Train Wreck Averted – Marshall Jury Returns Verdict in Damages Retrial

The Marshall jury in Judge Gilstrap’s court returned a verdict in the G+ v. Samsung case yesterday, awarding $61 million for the infringement of the first patent and $81 million for the second – the full amount requested. That’s up from the first trial, in which they awarded $67.5 million, but in a fashion that indicated to Judge Gilstrap that they were confused over the reasonable royalty v. lump sum question, which would lead to a train wreck trying to determine whether future damages should be awarded.

Preemption Summary Judgment?

Judge Payne denied this motion for summary judgment, finding that the Plaintiff’s negligent hiring of a truck driver claims against the defendant were not preempted by federal law, and not supported by evidence. Despite finding the plaintiff’s opposition “largely unhelpful” Judge Payne nonetheless concluded that courts across the country have largely decided this issue in one of three ways: finding the preemption language of 49 U.S.C. §14501 does not cover claims of negligent hiring; the preemption language does cover such claims but the claims fall under the safety exception of §14501(c)(2); or that the preemption language covers such claims and they do not fall under the safety exception. He also found that Texas recognizes the tort of negligent hiring, including for an independent contractor and thus there was a duty for Keystone to violate, and that “Plaintiff has provided evidence that, when viewed in the light most favorable to Plaintiff, would show Keystone violated its duty by failing to vet Avnoor and that but for that violation Plaintiff would not have been injured.”

I am [in the] GROOT [Processor]

Three postverdict orders in this case dealing with JMOLs, new trials (damages,  infringement and invalidity) & interest raise somewhat intertwined issues.  What they didn’t raise was sufficient grounds for judgment as a matter of law or a new trial in derogation of the jury’s verdict.  (In this case GROOT is a processor, specification or widget of some kind that the experts felt either did or didn’t have or do something, so I’m not totally making up the reference).

Motion to Strike Expert Reports Granted (in Part)

Judge Gilstrap granted the motions in part, striking an expert’s “analysis” of a letter which provided a legal conclusion, as well as testimony regarding an interrogatory response – because the party had previously agreed it would not refer to it.
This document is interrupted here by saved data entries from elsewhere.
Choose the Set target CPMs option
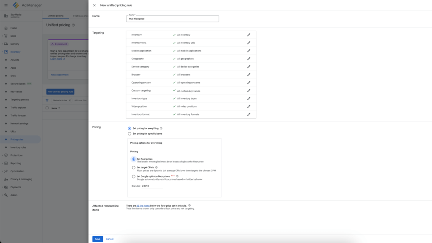This screenshot has height=243, width=432. click(x=134, y=167)
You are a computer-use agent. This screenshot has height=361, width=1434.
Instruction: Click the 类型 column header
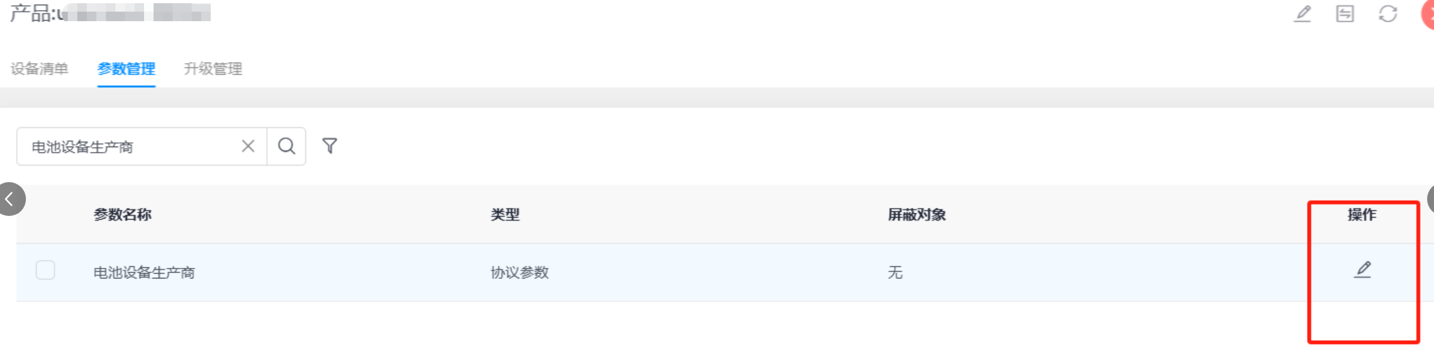point(505,215)
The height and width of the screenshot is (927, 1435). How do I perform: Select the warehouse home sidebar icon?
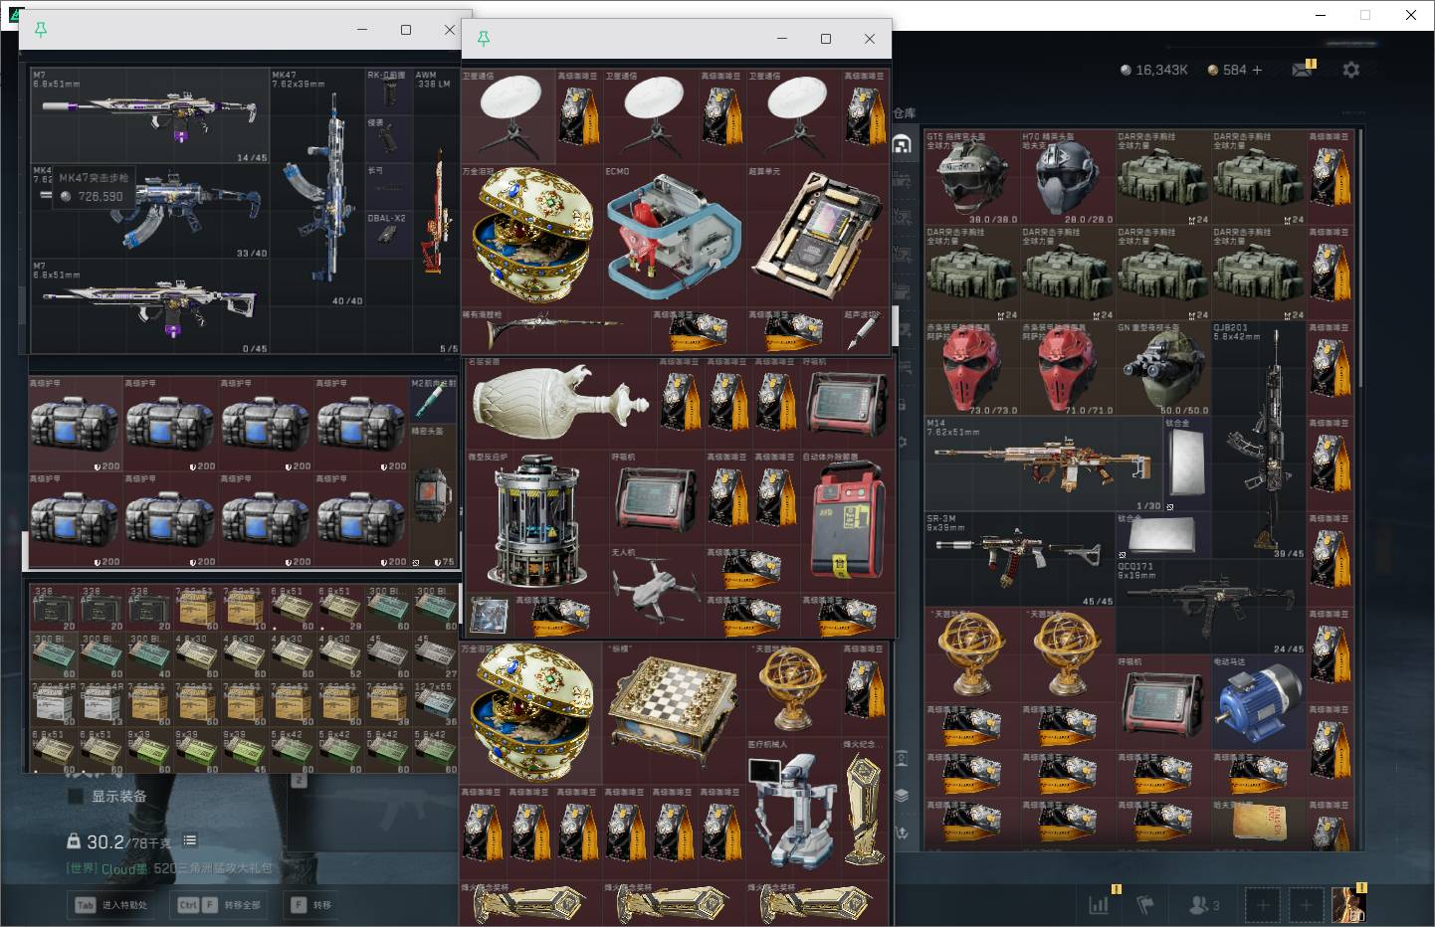click(x=902, y=144)
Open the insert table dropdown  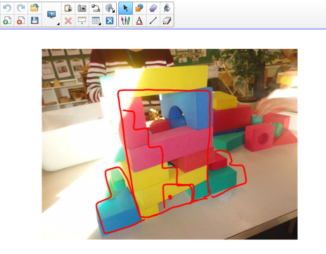[x=96, y=20]
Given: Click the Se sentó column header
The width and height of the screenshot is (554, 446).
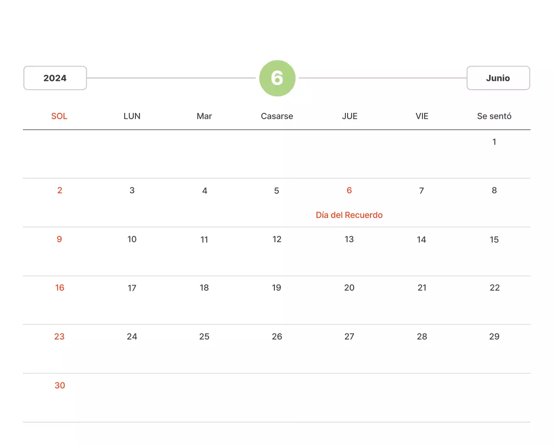Looking at the screenshot, I should pyautogui.click(x=494, y=116).
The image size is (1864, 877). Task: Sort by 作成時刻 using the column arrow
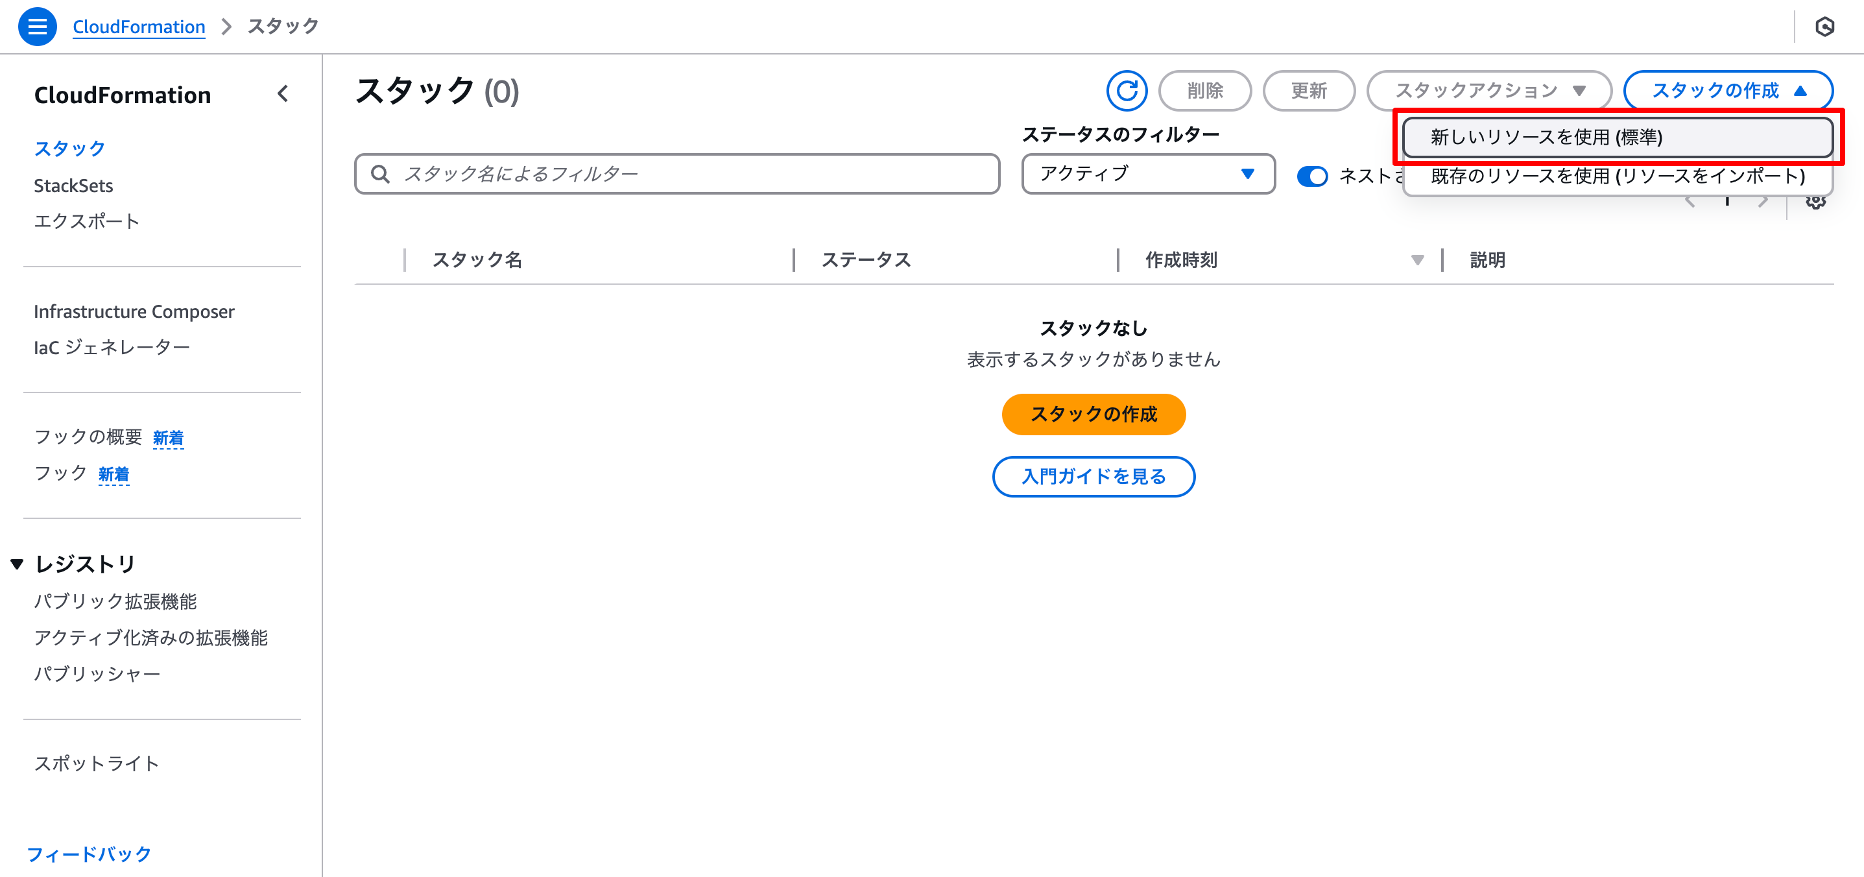point(1417,260)
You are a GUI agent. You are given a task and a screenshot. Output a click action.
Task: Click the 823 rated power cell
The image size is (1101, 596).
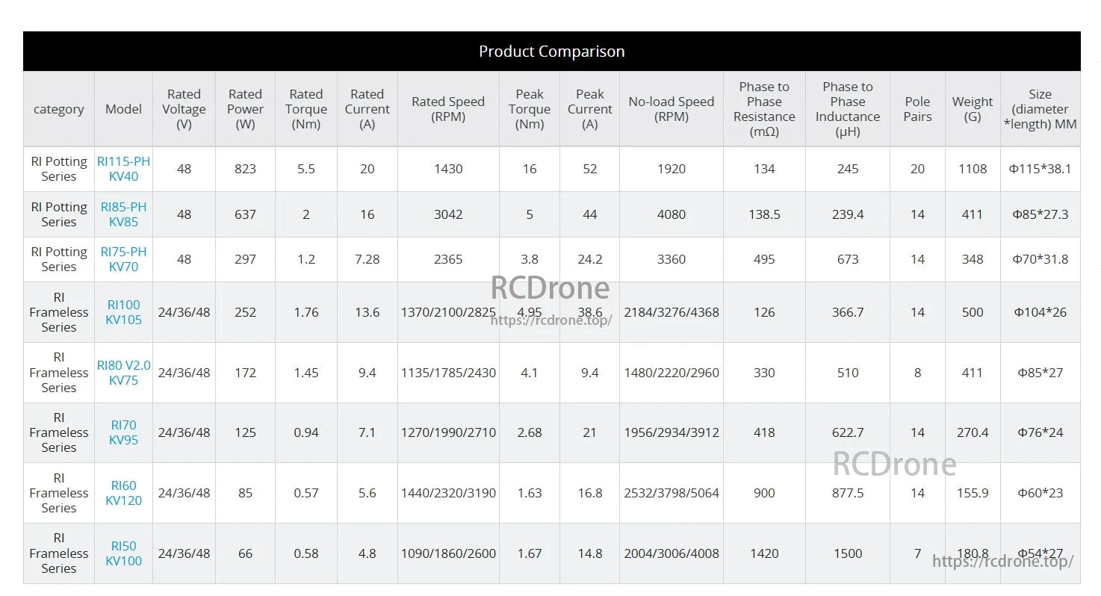(x=245, y=169)
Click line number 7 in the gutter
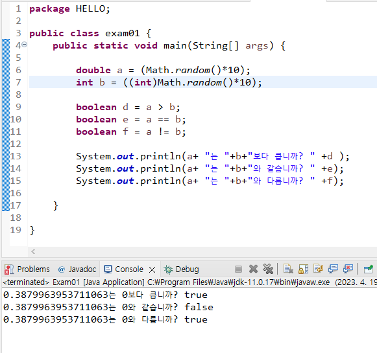Screen dimensions: 377x353 [x=18, y=82]
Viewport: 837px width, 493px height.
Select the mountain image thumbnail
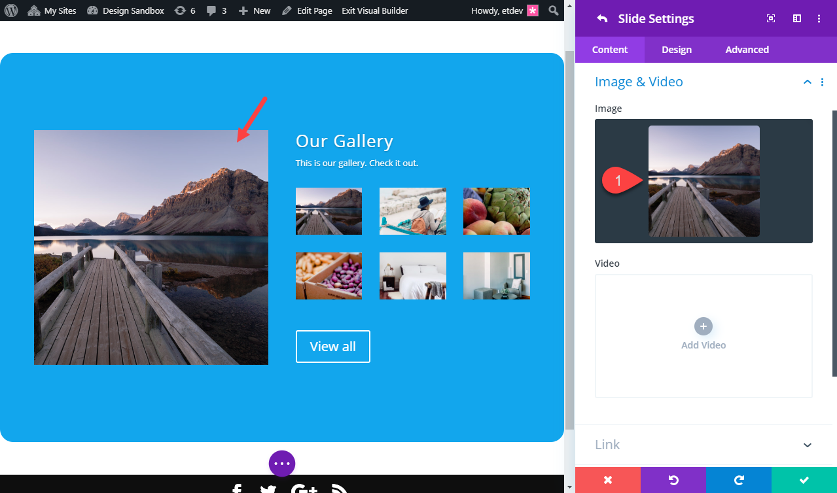[x=703, y=180]
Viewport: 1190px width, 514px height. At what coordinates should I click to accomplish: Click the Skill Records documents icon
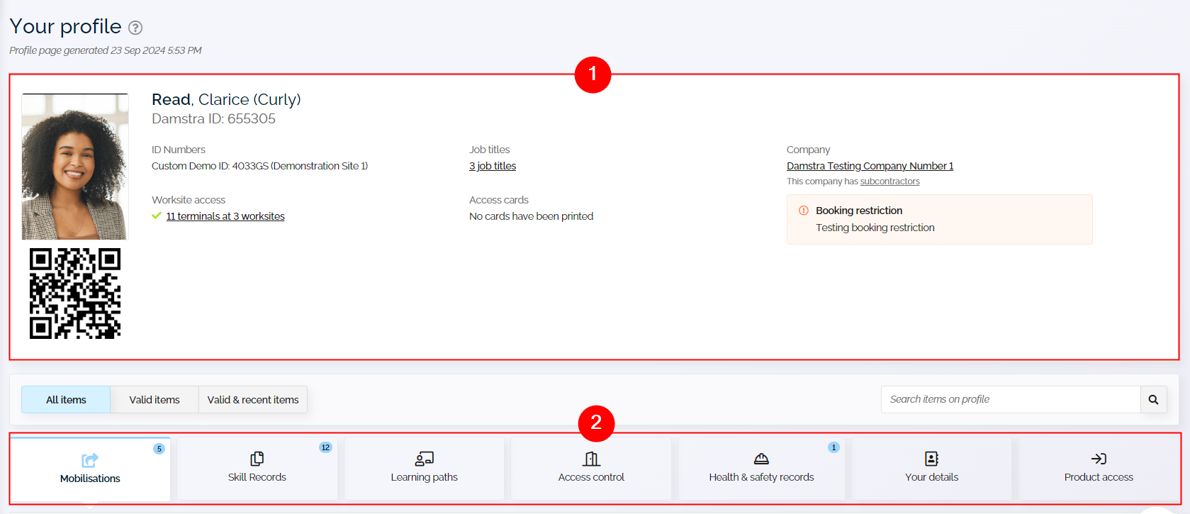tap(257, 459)
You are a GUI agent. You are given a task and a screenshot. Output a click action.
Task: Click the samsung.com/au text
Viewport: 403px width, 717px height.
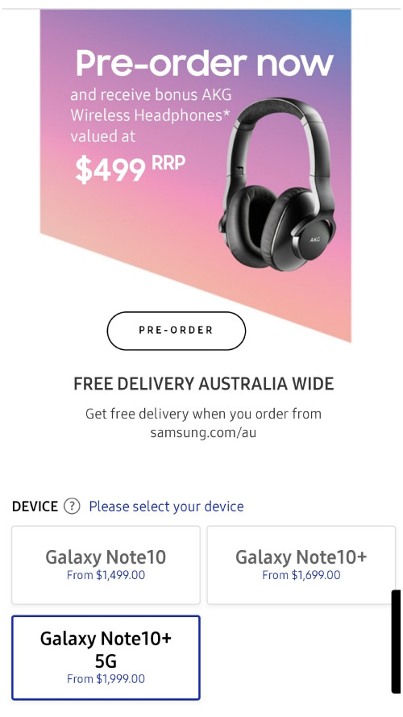tap(203, 432)
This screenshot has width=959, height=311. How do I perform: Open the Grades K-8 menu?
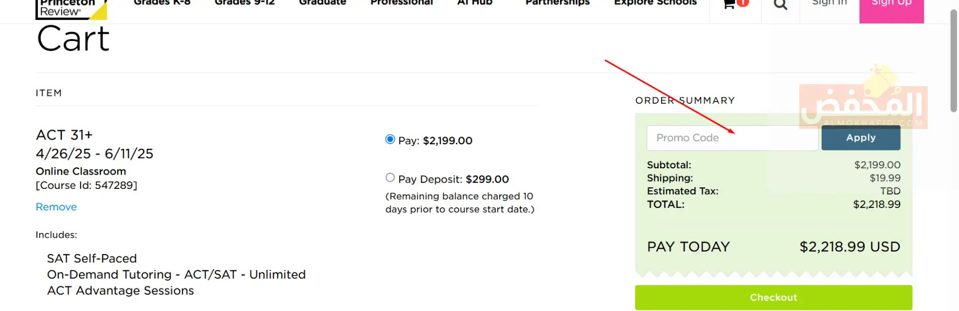(162, 3)
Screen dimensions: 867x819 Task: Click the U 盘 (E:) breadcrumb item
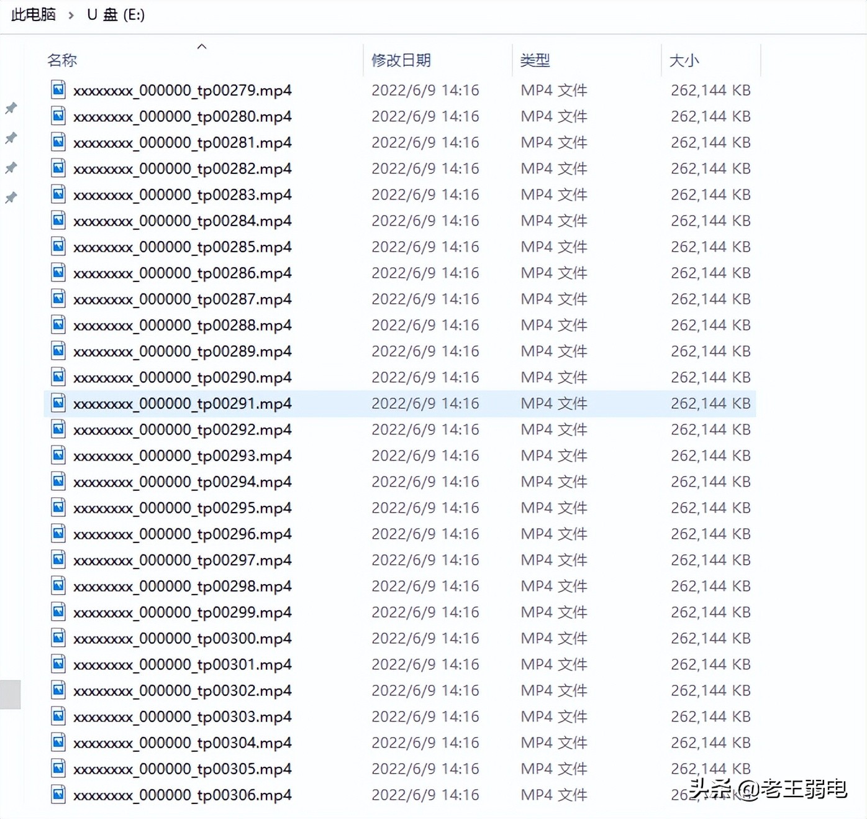116,14
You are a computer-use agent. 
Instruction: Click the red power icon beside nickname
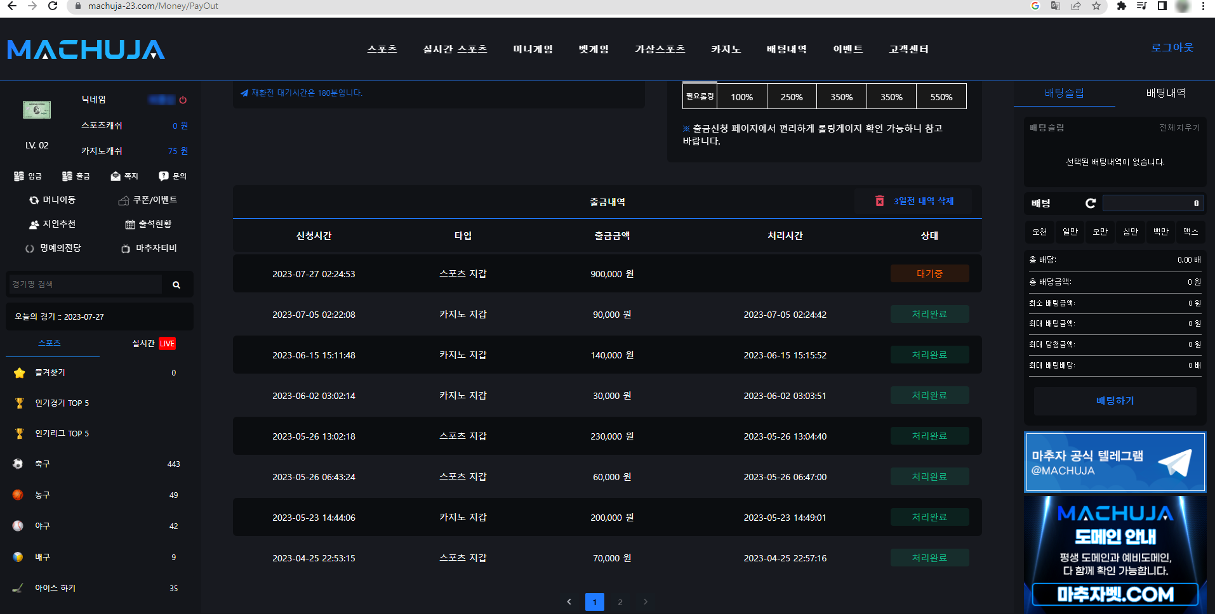click(183, 100)
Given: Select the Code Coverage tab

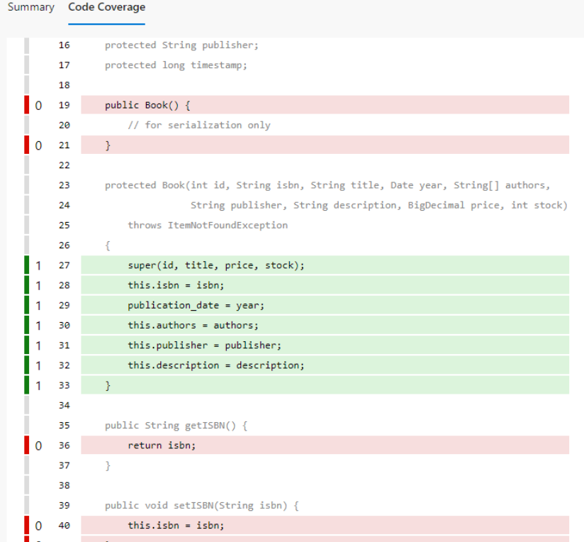Looking at the screenshot, I should 106,7.

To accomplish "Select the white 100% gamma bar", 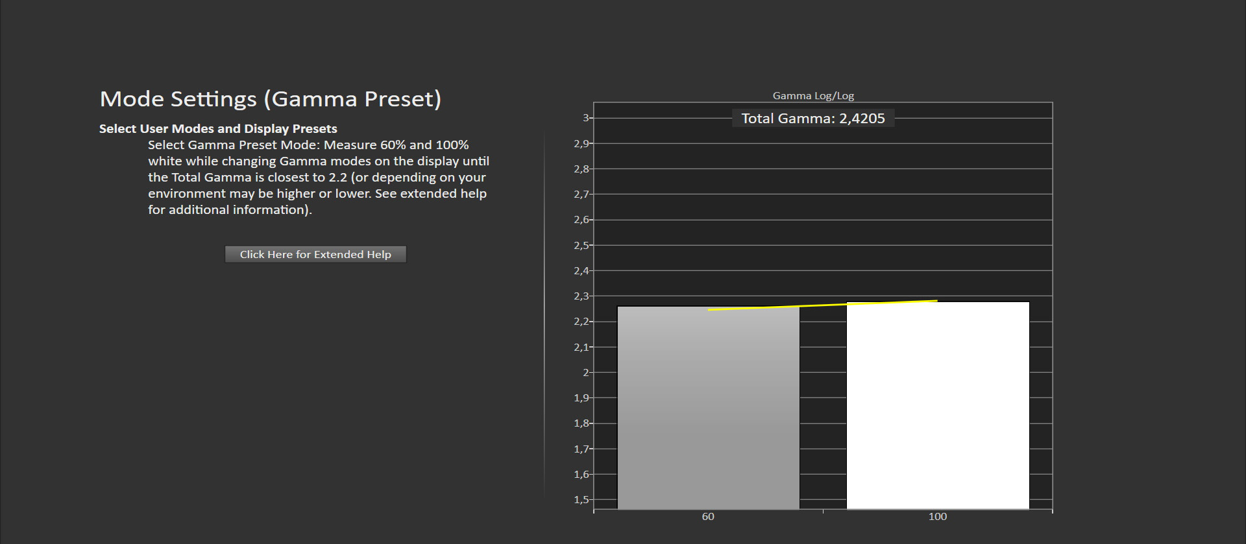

The court also struck an expert’s discussion of non-infringing alternatives as untimely and ultimately irrelevant in light of the defendant’s decision to offer no damages opinion tying any non-infringing alternative to a proper damages analysis. But there was much that the court deemed admissible, so the order may be useful to practitioners trying to determine what is in and out with respect to expert testimony.

Motion to Dismiss Granted in Part

Judge Gilstrap granted the motion to dismiss the claims of direct infringement, agreeing with Defendant that Plaintiff failed to plausibly allege that the accused products meet each and every element of the two asserted claims. The court also granted the motion as to the pre-suit claims of indirect and willful infringement, but denied the motion in all other respects, and granted leave to replead.